The decision in Alpha Corp is a significant development in Indian insolvency law for three reasons. First, it confirms that courts may look beyond corporate form where the factual reality shows that group entities function as one economic enterprise. Second, it clarifies that veil lifting in insolvency remains exceptional and fact-specific. Separate legal personality continues to be the rule; departure from it requires strong factual justification. Third, it strengthens the practical relevance of project-specific CIRP in real-estate insolvency, especially where such an approach enables completion of stalled projects and protects homebuyers.
The Supreme Court’s decision in Alpha Corp v. GNIDA is an important step in aligning insolvency law with commercial reality. It recognises that corporate structures cannot be viewed in isolation where the facts show that multiple entities were merely vehicles for one integrated enterprise.
At the same time, the judgment is carefully balanced. It does not create a general rule that all group companies must be treated as one. Instead, it reinforces a fact-specific approach, where courts examine control, ownership, management, operational integration, stakeholder impact and the purpose of the insolvency process.
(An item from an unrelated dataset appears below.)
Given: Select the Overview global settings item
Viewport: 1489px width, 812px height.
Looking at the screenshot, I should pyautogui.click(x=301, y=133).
For group insolvency and real-estate resolution, the judgment is likely to have lasting relevance. It shows that the IBC is not confined to rigid corporate formalism. Where justice, value maximisation and stakeholder protection require it, courts may look at the economic reality behind the corporate structure.
CIRP is a time-bound insolvency resolution process under the IBC initiated against a corporate debtor upon default, with the objective of resolving its insolvency through an approved resolution plan or, failing that, liquidation.
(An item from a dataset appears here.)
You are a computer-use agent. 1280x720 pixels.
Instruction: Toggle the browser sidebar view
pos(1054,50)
Lifting the corporate veil refers to disregarding the separate legal personality of a company to identify the real persons or entities controlling it, where strict adherence to corporate form would defeat justice, public interest, or the objectives of insolvency resolution.
A resolution plan is a proposal submitted by a resolution applicant for the revival and resolution of the corporate debtor, addressing payment of debts, management of affairs, and maximisation of the value of its assets.
Under Section 3(8) of the IBC, a corporate debtor is a corporate person who owes a debt to any person and against whom a corporate insolvency resolution process has been initiated.
The judgment is significant because it confirms that courts may look beyond corporate form where group entities function as a single economic enterprise, clarifies that veil lifting in insolvency remains exceptional and fact-specific, and reinforces the concept of project-specific CIRP in real-estate insolvency to facilitate the completion of stalled projects and protect homebuyers.